Here you’ll find all books that we’ve reviewed on this website. As well as our recommendations when it comes to further reading learning. We’ve grouped them by book type, but otherwise, they’re in a random order.
- Themed by food type
- Ice cream
- Food Science for Chefs & Cooks
- On Food and Cooking – by Harold McGee
- Salt, Fat, Acid, Heat – by Samin Nosrat
- The Flavor Equation – by Nik Sharma
- Cook's Science & The Science of Good Cooking – by Cook's Illustrated
- Cook, Taste, Learn – by Guy Crosby
- Molecular Gastronomy – Hervé This
- 150 Food Science Questions Answered – by Bryan Quoc Le
- Ratio – by Michael Ruhman
- Food Lab – by Kenji Lopez-Alt
- Food Science Experts
- Cookbooks with a twist
Themed by food type
You probably enjoy studying (and eating) some foods more than others. So, naturally, you’ll want some more books on those foods. Personally, I found I have quite some books on candy and ice cream in my cupboards.
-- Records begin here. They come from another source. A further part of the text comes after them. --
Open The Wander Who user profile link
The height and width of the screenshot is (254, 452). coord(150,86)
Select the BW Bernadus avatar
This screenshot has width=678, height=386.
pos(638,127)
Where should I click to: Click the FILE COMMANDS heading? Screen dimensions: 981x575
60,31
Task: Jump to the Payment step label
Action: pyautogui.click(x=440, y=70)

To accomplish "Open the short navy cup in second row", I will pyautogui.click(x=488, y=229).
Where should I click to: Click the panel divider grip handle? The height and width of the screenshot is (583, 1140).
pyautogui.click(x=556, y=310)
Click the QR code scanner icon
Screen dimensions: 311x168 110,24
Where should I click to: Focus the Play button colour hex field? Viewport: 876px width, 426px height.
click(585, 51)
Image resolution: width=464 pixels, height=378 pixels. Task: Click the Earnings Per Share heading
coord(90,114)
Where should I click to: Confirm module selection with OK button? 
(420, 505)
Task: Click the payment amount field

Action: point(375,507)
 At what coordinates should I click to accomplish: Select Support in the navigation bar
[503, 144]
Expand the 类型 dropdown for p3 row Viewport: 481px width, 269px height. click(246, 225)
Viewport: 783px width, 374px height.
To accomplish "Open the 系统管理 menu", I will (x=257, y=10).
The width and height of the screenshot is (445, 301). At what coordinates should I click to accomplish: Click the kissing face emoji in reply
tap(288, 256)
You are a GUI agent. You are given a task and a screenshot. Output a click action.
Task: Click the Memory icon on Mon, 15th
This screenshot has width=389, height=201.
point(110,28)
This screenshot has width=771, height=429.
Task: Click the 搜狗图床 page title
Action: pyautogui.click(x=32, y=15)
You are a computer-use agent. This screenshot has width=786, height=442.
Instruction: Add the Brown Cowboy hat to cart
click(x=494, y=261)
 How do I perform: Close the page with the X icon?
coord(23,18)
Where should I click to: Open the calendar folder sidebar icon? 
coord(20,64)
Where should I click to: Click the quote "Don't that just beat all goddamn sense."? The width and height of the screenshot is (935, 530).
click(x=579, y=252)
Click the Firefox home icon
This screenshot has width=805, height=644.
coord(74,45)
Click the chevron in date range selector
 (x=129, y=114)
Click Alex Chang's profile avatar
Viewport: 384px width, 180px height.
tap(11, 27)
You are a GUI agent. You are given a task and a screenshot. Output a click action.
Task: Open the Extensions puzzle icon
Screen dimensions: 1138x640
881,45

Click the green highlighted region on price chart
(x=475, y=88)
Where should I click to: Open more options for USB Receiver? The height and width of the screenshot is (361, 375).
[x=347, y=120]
Those also happen to be some of my favorites since they tend to dive a little deeper than your regular cookbook!
This is a style of book we appreciate a lot. It contains a lot of great, practical recipes, but also an entire section on the science behind ice cream.
It’s the perfect start if you’re new to looking at ice cream in a more scientific manner. It’s also a great book if you’re just looking for recipes, it contains a quite wide range of different styles of ice creams, not just flavor variations.
What makes this book so great is also the fact that Dana Cree, the author, clearly has a passion for and plenty of experience with making delicious ice cream!
Ice Cream – by Goff & Hartel
If you really want to dig deep into ice cream, this is the book I’d recommend. Yes, it’s a little pricey, but does cover just about any scientific aspect you can think of when it comes to ice cream.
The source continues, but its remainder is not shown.